I’m not talking about being generally listless, antsy, or discontent.

I’m talking about soul-crushing, mind-numbing, brain-melting boredom. 

I’m talking about being so bored that when someone approaches you and asks you for a menial favor, you’re glad for the distraction.

“Hey, Allison!  Someone barfed in the hallway!  What should we do?” 

If you’ve ever been greeted with a problem like that, and thought “Well, at least I’ll be busy for the next 10 minutes,” then you know what boredom I’m talking about. 

When I arrive at my office in the morning, I generally check email, read the New York Times, make breakfast, check out Jezebel, Consumerist, Huffington Post, SF Gate, WWTDD, and Gawker.  That takes me until about 9:30.

Then i spend a couple of hours writing (if I’m lucky and I have something to work on).  During lunch, I read Go Fug Yourself, Fark, Mediabistro, Craigslist, and Journalism Jobs.  In the afternoon, I generally try to write some more, or sometimes just stare blankly at my computer until about 4:30, when I go home.  Sometimes I’ll do about 15 minutes of actual job-work during the day, but not often. 

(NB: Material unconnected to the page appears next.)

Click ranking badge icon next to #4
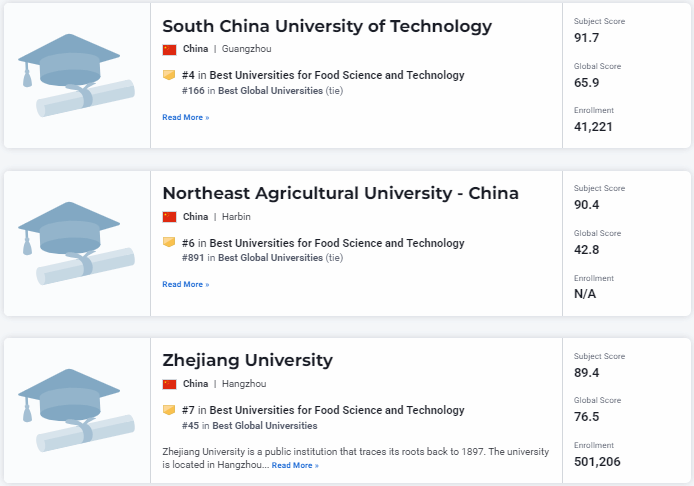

Of course, this busy schedule of reading blogs and writing about entertainment is wholly dependent on there being actual news.  On a slow-news-day, I fear that I’ll melt into a puddle. 

The sad part is that I have to put on actual pants for this job.  You’d think they’d let me work from home in my pajamas, since my bosses seem to be okay with paying me to do nothing.  At least at home, I have a better internet connection and access to iChat.  Think of everything I could accomplish there!